Shares of the company, which counts General Motors and Mercedes-Benz among its customers, fell 15% in extended trading.
Slowing sales of electric vehicles have affected demand for the chips Wolfspeed makes based on silicon carbide, a more energy-efficient material than standard silicon.
The company last month dropped plans to build a factory in Ensdorf, Germany, citing slower adoption of electric vehicles in Europe.
In October, rival ON Semiconductor also forecast fourth-quarter revenue and profit to be below market estimates.
Wolfspeed expects second-quarter revenue from continuing operations to be between $160 million and $200 million, below analyst estimates of $214.6 million, according to data compiled by LSEG.
It expects a quarterly adjusted loss per share of 89 cents to $1.14, compared with estimates of a loss of 90 cents.

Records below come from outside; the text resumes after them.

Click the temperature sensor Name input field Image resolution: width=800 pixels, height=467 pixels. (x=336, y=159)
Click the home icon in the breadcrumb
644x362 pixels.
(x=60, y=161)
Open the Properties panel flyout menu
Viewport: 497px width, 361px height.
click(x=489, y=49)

Wolfspeed has seen costs rise as it closed its 150mm chip plant in Durham to focus on its more efficient 200mm chip plant in Mohawk Valley.
The company expects to record $174 million in restructuring-related charges in the current quarter, after recording $87.1 million in such charges during the first fiscal quarter ended September 29, including severance payments.
Turnover for the first quarter also fell below expectations. The company said its Mohawk Valley facility in New York, which is not yet fully utilized, contributed about $49 million in revenue, the same as in the previous quarter.
The company said last month it would receive up to $750 million in funding under the CHIPS and Science Act to support the expansion of its North Carolina-based chip plant and Mohawk Valley plant.